Only an exact copy is wanted: the lines from the one holding "Warranty (1411, 71)" through the last line below, minus the pictures.

> [Screenshot grounding data]:

------------------------------

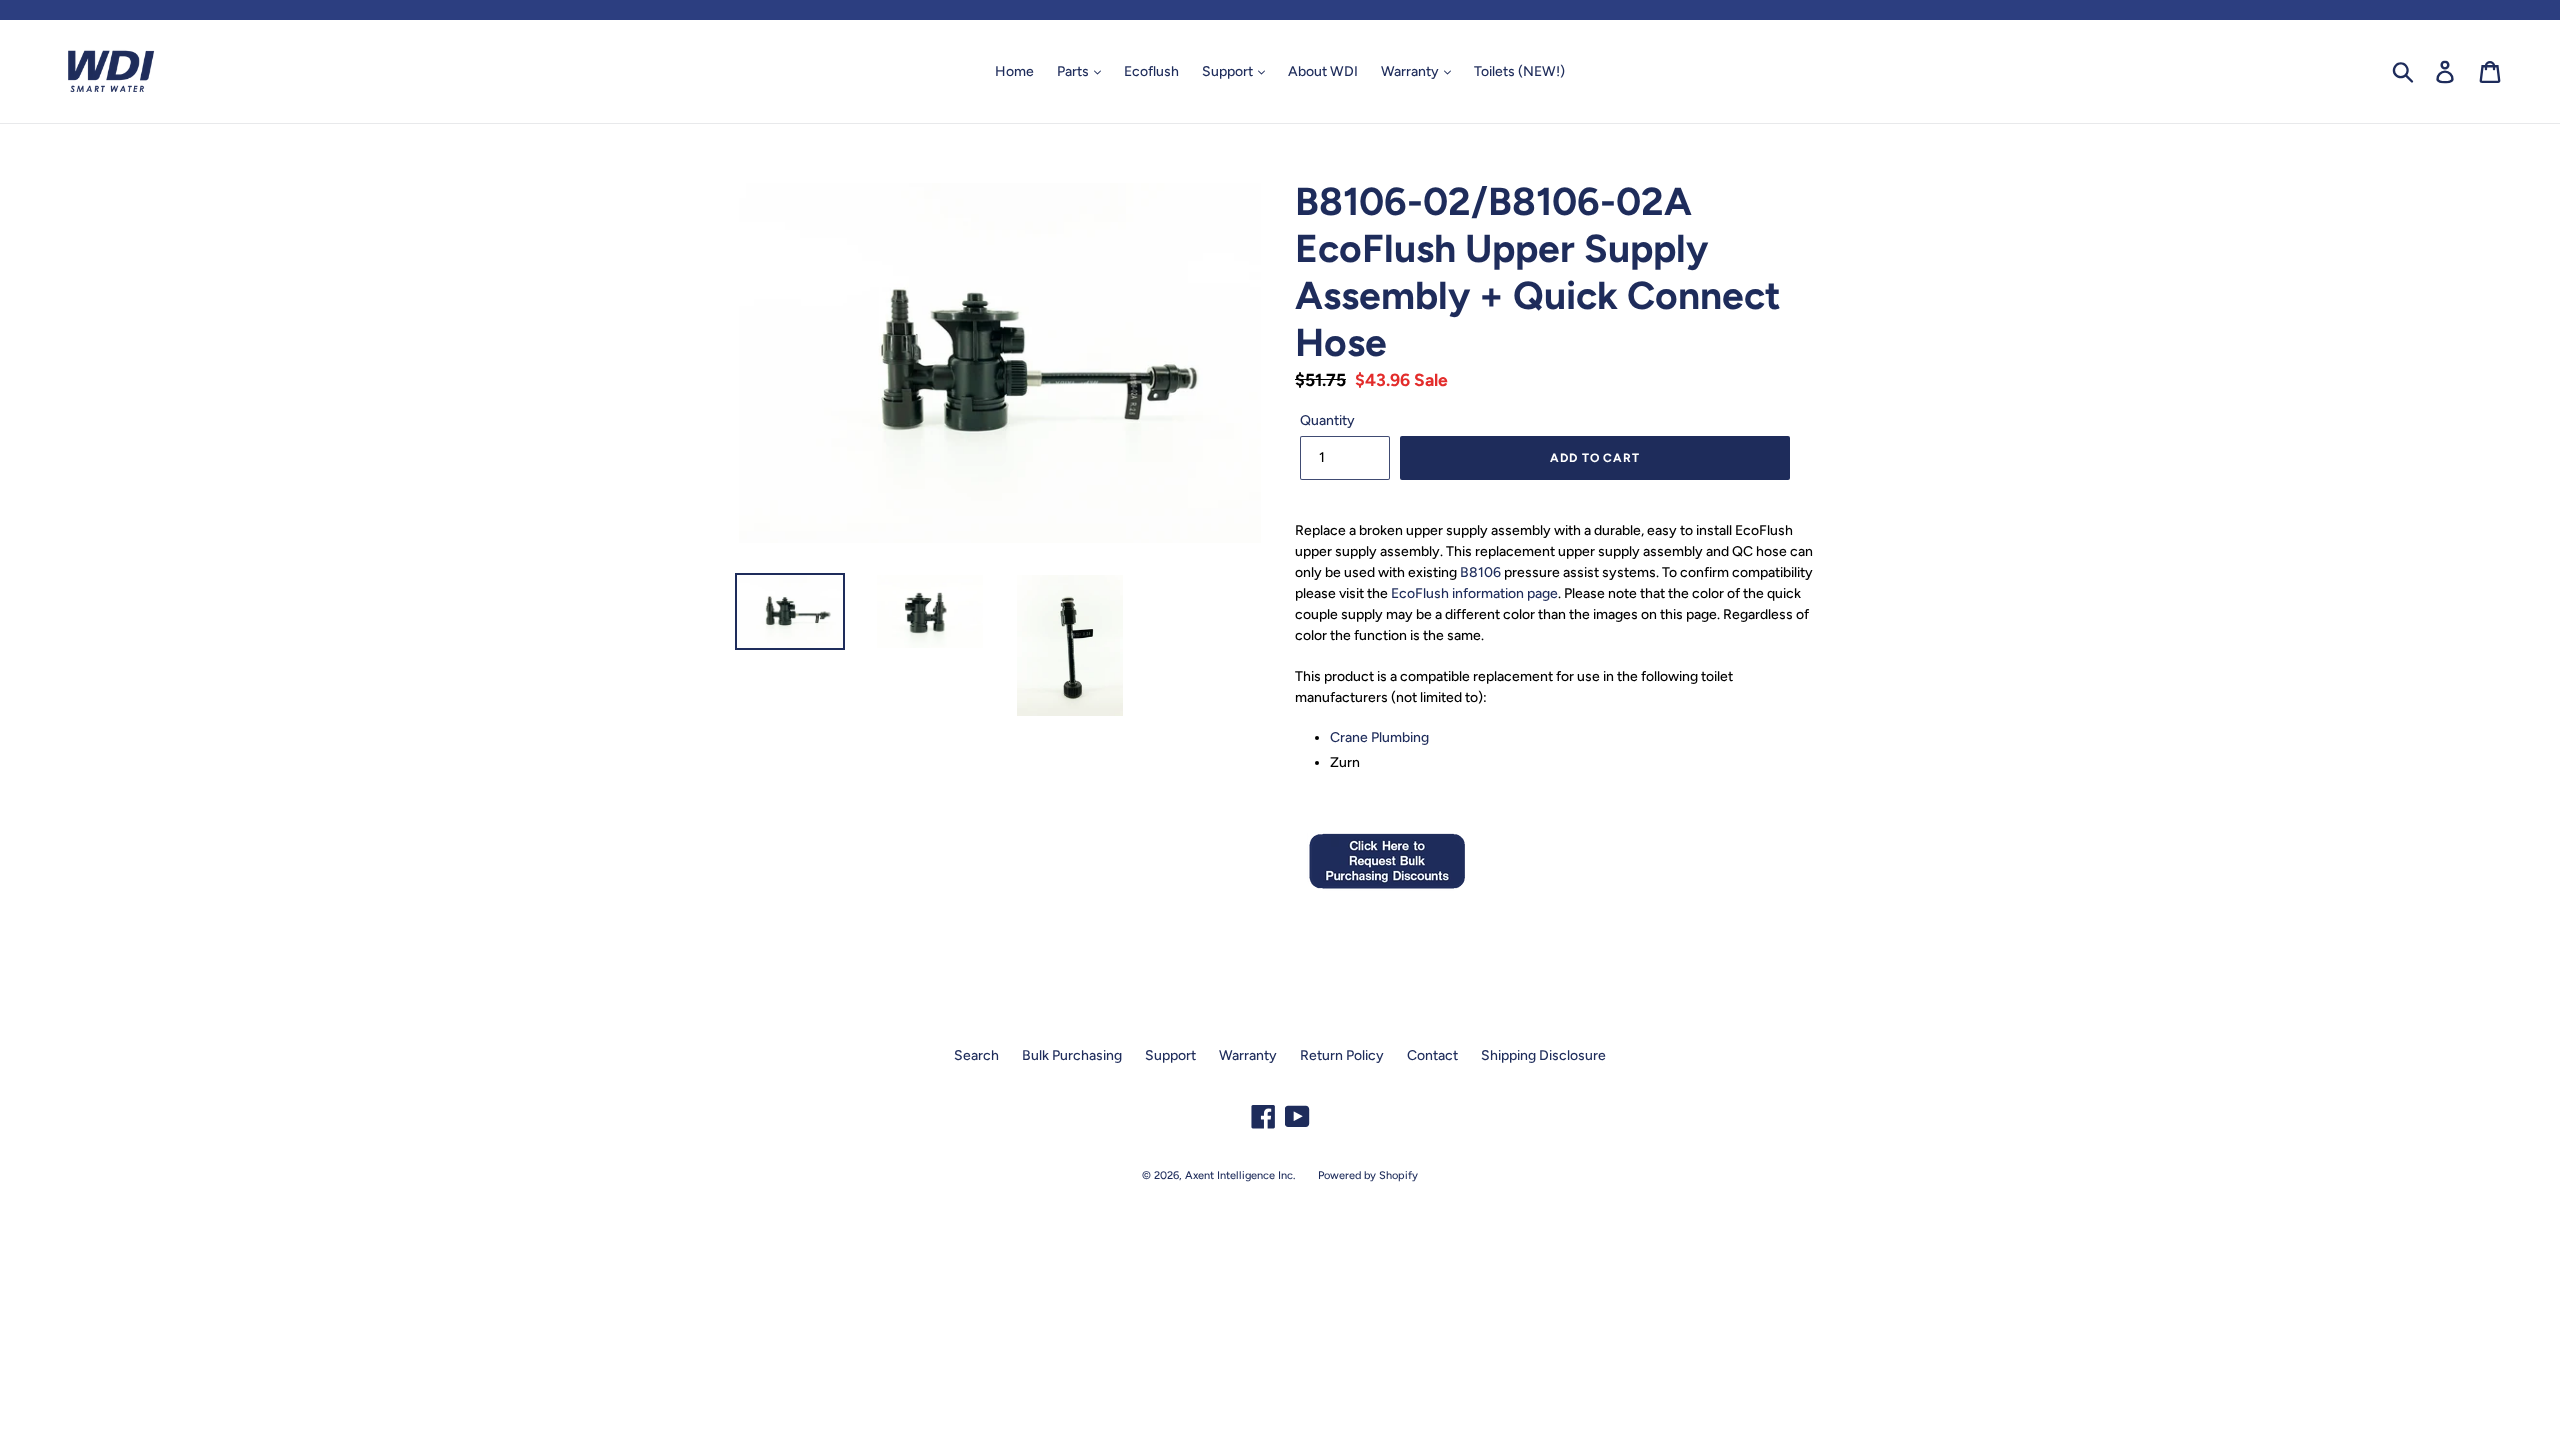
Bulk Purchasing (1072, 1055)
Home (1014, 71)
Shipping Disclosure (1543, 1055)
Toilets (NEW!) (1519, 71)
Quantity (1327, 420)
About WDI (1323, 71)
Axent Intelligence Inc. (1240, 1175)
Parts (1074, 71)
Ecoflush (1151, 71)
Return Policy (1342, 1055)
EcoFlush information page (1474, 593)
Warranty (1411, 71)
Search (976, 1055)
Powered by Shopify (1368, 1175)
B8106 (1480, 572)
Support (1229, 71)
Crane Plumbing (1379, 737)
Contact (1432, 1055)
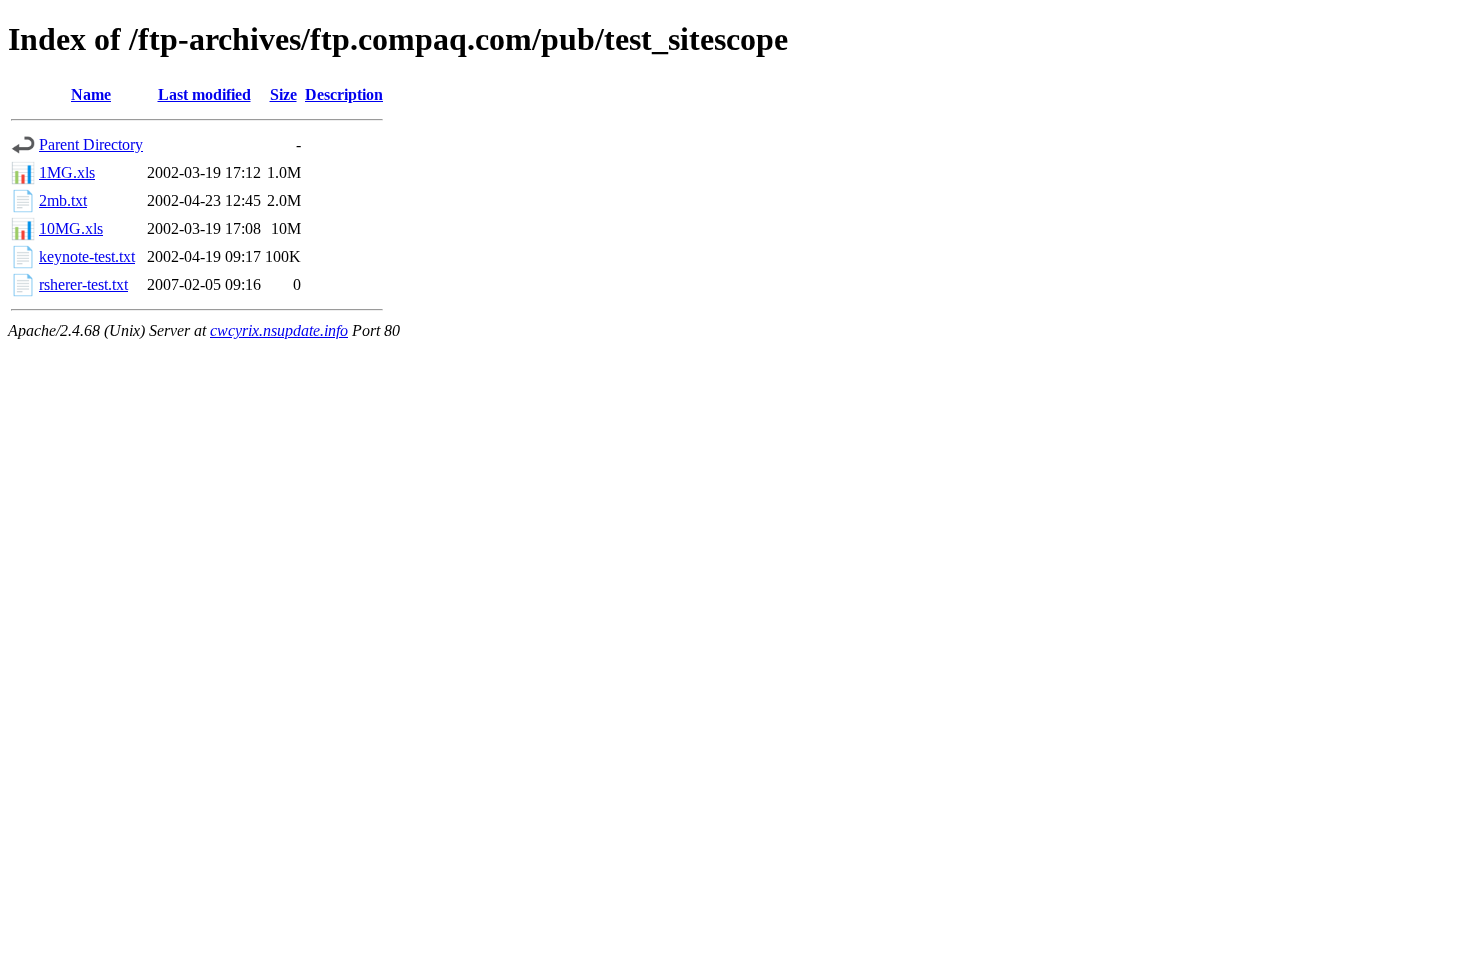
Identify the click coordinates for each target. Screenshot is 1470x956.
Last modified (204, 94)
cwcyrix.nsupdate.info (279, 330)
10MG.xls (71, 228)
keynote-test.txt (87, 256)
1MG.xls (67, 172)
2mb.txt (63, 200)
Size (283, 94)
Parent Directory (91, 144)
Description (344, 94)
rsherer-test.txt (83, 284)
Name (91, 94)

------------------------------

> [Solution to this task]:
Warranty (1411, 71)
Search (976, 1055)
Powered by Shopify (1368, 1175)
B8106 (1480, 572)
Support (1229, 71)
Crane Plumbing (1379, 737)
Contact (1432, 1055)
Identify the click coordinates for each target. Screenshot is 1470x956.
Last modified (204, 94)
cwcyrix.nsupdate.info (279, 330)
10MG.xls (71, 228)
keynote-test.txt (87, 256)
1MG.xls (67, 172)
2mb.txt (63, 200)
Size (283, 94)
Parent Directory (91, 144)
Description (344, 94)
rsherer-test.txt (83, 284)
Name (91, 94)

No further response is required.